**Tâche à réaliser**
Recopiez, dans le texte sur la Constitution civile du clergé, le passage qui commence aux mots « À la suite de » et s'arrête après « fonctionnaires de l’État. », en y remplaçant « monastères » par « couvents ».

Constitution civile du clergé, statut du clergé catholique de France adopté par l’Assemblée nationale constituante, durant la Révolution française, et appliqué jusqu’au Concordat de 1801 (12 juillet 1790-15 juillet 1801).

Rupture profonde dans l'histoire de l'Église catholique française, la Constitution civile du clergé a été imposée par le fait révolutionnaire. Bien qu’acceptée par les représentants du clergé à l'Assemblée nationale constituante, ce nouveau statut de l’Église de France a posé, dans son application, d'insurmontables cas de conscience aux clercs et aux fidèles, divisant de façon irréversible la société française sur la question religieuse.

2   CONTEXTE LÉGISLATIF DU VOTE

Déjà, dans la lignée de la nuit du 4 août, le clergé de France renonce, le 11 août 1789, à une partie non négligeable de ses privilèges en abolissant la dîme. Puis afin de combler le déficit budgétaire du gouvernement révolutionnaire, l’évêque d’Autun Talleyrand propose, le 2 novembre 1789, que les biens du clergé soient sécularisés et vendus. Le décret du 13 février 1790 interdit pour sa part les vœux monastiques perpétuels.

Enfin, le 12 juillet 1790, après six semaines de débats passionnés (la question a débuté le 31 mai), est adopté un texte visant à créer une Église nationale, la Constitution civile du clergé.

À la suite de ce bouleversement religieux, un décret daté du 8 octobre 1790 précise le sort des religieux chassés des monastères par la mise à la disposition de la nation des biens du clergé. Enfin, le 27 novembre 1790, un serment de fidélité à la nation est exigé des membres du clergé, en tant que fonctionnaires de l’État.

3   LA RELIGION DE LA NATION
3.1   Remaniement des diocèses

Selon les termes du texte de la Constitution civile du clergé, le découpage diocésain doit faire l'objet d'une totale réorganisation. Calqués sur les départements récemment créés — dans le cadre d’une harmonisation des circonscriptions rompant radicalement avec l'Ancien Régime — les diocèses sont ainsi réduits de 136 à 83. De plus, la résidence ecclésiastique est définie comme un devoir que chaque évêque se doit de « religieusement respecter «.

**Données enregistrées**
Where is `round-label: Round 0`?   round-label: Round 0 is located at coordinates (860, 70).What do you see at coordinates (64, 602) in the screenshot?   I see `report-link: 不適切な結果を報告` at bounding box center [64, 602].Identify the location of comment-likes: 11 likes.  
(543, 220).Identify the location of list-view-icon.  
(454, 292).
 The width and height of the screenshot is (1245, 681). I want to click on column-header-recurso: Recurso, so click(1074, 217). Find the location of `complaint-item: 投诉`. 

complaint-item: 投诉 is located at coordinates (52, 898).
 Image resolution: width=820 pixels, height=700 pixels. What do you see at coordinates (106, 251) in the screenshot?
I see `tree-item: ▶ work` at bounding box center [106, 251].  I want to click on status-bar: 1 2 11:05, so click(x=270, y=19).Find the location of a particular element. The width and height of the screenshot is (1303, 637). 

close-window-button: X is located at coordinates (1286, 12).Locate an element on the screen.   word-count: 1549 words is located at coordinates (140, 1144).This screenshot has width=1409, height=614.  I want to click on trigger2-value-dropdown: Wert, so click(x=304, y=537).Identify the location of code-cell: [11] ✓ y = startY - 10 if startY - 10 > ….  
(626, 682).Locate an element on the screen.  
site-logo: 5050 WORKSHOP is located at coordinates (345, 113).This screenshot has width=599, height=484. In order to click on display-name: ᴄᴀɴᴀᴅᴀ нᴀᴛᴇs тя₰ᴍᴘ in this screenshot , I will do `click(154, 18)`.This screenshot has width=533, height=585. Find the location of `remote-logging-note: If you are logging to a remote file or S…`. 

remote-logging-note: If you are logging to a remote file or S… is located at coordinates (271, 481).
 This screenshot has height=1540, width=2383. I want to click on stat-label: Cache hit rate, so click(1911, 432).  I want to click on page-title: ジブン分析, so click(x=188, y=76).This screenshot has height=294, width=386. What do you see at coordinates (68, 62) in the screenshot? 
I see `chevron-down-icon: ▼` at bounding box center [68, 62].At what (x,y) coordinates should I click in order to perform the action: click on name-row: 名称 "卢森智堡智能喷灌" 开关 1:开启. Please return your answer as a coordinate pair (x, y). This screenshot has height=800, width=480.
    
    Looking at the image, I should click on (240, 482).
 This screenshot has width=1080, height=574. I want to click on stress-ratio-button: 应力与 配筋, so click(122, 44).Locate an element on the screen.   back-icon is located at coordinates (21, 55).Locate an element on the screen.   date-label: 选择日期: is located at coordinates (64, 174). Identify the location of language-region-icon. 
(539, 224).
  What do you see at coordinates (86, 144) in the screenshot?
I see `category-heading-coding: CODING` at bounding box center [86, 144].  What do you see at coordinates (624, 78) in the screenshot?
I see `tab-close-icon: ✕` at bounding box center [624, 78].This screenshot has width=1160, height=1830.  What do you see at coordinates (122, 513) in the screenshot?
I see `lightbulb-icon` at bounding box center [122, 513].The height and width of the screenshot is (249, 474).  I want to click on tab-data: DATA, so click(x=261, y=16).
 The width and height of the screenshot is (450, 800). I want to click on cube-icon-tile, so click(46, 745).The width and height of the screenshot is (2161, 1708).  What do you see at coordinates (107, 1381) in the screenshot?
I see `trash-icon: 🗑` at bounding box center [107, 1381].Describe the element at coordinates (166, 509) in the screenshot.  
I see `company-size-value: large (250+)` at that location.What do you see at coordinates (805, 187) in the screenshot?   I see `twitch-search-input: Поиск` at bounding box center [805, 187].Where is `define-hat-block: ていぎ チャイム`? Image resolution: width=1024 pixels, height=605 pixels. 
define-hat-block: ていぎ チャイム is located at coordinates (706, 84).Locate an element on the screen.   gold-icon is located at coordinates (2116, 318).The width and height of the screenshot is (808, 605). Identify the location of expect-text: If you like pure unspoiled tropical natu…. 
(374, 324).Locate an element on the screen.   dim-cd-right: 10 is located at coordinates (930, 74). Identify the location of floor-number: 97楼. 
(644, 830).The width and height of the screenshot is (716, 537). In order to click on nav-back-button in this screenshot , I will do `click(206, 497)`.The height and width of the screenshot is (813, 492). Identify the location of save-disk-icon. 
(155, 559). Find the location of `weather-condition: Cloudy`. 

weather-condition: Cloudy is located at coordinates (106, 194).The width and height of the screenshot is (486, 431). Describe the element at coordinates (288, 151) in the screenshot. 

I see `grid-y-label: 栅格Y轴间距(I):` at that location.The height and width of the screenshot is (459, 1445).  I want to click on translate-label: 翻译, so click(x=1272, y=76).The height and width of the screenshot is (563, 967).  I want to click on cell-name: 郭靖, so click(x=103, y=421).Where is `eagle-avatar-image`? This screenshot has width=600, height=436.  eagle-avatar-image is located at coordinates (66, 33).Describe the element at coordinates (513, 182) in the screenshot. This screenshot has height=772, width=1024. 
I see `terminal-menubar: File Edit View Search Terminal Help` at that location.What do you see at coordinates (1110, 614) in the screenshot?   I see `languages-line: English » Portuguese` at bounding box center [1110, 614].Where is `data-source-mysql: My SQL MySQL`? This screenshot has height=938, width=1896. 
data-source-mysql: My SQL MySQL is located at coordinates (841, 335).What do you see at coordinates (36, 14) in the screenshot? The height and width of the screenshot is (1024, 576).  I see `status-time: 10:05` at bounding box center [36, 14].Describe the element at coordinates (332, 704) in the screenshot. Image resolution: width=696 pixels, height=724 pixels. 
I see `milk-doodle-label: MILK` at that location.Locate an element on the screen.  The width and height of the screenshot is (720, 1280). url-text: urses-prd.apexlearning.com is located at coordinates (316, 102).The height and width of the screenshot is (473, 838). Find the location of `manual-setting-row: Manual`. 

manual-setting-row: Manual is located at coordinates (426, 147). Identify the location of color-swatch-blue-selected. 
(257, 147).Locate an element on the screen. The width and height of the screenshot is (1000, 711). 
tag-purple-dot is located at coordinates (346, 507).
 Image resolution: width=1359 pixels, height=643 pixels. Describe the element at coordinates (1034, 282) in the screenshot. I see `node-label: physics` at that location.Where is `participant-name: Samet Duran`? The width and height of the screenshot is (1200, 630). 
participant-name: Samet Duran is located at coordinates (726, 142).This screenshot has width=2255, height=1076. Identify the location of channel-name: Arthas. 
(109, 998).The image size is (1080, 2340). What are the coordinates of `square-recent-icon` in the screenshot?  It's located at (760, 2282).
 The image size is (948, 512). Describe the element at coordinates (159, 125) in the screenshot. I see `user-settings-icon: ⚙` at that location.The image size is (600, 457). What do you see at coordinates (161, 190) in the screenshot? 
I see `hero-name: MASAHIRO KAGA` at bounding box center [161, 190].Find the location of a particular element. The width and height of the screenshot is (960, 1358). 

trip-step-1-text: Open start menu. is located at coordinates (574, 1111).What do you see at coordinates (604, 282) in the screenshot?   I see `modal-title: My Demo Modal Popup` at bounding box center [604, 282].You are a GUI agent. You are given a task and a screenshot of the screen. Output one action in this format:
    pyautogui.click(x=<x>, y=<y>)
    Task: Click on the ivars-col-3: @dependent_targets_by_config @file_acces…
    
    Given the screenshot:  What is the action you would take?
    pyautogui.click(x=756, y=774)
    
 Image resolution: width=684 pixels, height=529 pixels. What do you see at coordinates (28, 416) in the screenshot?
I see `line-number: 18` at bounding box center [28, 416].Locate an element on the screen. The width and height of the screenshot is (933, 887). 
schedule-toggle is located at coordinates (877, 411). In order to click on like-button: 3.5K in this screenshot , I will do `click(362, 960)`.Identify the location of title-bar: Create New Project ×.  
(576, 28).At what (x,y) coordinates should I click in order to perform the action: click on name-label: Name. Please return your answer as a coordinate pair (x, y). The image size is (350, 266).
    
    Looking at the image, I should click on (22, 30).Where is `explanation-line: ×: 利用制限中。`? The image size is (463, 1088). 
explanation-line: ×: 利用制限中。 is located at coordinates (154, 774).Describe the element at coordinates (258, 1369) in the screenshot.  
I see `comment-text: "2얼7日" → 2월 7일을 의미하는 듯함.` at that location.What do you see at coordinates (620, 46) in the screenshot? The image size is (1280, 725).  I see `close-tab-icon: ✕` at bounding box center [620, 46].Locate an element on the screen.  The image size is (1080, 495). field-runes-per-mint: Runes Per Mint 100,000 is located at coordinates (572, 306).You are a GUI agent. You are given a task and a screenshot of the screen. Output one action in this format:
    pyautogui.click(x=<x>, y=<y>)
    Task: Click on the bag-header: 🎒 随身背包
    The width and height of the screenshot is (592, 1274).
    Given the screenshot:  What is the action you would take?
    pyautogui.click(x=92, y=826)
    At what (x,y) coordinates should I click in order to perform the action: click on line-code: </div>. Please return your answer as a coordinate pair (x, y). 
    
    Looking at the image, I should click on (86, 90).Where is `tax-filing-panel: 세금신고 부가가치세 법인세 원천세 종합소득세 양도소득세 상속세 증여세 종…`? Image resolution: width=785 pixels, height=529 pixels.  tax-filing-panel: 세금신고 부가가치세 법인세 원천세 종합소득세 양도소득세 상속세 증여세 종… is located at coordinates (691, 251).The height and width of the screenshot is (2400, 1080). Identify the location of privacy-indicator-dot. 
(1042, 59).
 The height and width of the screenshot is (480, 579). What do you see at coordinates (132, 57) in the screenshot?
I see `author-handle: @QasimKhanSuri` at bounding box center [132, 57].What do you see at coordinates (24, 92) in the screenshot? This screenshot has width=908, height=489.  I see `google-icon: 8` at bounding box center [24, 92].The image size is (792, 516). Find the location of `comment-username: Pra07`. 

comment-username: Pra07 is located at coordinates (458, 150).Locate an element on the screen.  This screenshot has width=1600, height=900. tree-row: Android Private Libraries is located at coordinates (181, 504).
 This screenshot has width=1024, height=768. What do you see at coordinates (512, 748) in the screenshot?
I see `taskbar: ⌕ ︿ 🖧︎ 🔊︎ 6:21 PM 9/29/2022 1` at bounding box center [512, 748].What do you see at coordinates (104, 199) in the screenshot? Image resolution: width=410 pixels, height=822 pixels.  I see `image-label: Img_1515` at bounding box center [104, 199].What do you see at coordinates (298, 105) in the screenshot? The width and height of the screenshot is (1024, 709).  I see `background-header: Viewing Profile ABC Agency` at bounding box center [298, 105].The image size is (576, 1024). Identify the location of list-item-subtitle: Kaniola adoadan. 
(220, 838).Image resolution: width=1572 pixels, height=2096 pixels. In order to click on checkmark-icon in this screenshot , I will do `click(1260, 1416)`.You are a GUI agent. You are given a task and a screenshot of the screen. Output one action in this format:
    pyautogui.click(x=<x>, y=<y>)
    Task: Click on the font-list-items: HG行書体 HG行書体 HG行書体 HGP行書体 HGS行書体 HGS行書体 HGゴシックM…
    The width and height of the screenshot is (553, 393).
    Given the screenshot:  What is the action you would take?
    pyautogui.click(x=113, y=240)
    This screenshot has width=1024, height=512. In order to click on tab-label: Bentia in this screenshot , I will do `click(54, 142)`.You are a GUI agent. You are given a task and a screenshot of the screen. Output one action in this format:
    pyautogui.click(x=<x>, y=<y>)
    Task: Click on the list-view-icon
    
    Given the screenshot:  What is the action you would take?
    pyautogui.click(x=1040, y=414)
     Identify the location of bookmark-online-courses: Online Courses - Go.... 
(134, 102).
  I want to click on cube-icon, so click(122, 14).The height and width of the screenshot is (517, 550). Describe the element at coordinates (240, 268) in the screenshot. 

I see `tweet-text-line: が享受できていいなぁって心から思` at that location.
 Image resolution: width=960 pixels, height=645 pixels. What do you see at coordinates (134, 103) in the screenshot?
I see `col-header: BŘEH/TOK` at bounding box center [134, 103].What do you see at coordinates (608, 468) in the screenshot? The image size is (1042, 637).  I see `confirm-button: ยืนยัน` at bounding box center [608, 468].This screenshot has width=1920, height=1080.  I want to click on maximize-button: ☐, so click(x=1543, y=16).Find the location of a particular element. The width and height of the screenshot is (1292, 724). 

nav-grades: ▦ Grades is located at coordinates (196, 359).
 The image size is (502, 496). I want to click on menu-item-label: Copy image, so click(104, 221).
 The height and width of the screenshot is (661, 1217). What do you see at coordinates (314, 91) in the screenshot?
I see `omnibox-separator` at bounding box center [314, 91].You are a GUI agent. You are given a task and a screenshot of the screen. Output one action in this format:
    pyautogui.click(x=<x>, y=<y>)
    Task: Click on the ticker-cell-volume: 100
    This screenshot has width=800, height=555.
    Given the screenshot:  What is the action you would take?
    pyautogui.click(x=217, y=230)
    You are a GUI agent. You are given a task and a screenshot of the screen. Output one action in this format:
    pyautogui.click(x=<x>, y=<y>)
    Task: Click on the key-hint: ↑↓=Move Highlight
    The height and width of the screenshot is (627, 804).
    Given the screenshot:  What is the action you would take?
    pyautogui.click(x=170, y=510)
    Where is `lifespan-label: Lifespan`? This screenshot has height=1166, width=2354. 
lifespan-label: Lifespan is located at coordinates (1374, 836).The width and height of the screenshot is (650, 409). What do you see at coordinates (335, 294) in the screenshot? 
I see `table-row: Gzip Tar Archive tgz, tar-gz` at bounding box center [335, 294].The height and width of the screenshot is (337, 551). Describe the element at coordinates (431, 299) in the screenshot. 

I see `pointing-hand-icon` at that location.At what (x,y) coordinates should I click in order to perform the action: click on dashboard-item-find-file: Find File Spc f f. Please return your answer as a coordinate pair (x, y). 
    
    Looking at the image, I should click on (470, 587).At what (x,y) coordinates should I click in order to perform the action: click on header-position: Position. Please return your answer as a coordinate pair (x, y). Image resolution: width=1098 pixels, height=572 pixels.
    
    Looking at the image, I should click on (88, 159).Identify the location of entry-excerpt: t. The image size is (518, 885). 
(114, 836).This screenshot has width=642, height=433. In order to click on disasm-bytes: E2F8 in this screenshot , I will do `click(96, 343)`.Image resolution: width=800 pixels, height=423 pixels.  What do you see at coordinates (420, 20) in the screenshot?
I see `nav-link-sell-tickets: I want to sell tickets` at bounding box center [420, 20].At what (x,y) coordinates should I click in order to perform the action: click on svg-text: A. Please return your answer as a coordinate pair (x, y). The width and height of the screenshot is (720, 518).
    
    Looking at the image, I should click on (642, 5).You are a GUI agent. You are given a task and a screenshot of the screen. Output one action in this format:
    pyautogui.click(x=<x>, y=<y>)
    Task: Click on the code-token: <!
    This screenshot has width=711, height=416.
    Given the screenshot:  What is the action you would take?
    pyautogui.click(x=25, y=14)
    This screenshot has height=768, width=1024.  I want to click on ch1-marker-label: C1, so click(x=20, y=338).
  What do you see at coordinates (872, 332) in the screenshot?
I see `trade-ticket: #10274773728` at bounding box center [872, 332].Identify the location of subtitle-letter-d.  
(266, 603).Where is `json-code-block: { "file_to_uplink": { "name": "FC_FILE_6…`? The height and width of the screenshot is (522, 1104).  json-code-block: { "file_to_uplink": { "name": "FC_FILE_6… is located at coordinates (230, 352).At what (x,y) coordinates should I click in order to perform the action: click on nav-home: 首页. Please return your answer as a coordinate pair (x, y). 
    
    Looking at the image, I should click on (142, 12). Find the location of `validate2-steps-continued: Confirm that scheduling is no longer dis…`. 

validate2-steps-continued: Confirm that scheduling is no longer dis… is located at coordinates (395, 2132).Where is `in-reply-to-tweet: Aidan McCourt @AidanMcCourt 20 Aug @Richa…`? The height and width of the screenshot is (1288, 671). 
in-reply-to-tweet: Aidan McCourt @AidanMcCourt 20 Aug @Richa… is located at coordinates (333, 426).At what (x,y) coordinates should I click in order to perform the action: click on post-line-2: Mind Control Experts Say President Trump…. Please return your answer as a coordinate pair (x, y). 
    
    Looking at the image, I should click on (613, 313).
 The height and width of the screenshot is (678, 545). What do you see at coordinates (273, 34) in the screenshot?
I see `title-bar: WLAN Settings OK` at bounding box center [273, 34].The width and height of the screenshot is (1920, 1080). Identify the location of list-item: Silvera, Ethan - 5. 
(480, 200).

**Réponse à la tâche**
À la suite de ce bouleversement religieux, un décret daté du 8 octobre 1790 précise le sort des religieux chassés des couvents par la mise à la disposition de la nation des biens du clergé. Enfin, le 27 novembre 1790, un serment de fidélité à la nation est exigé des membres du clergé, en tant que fonctionnaires de l’État.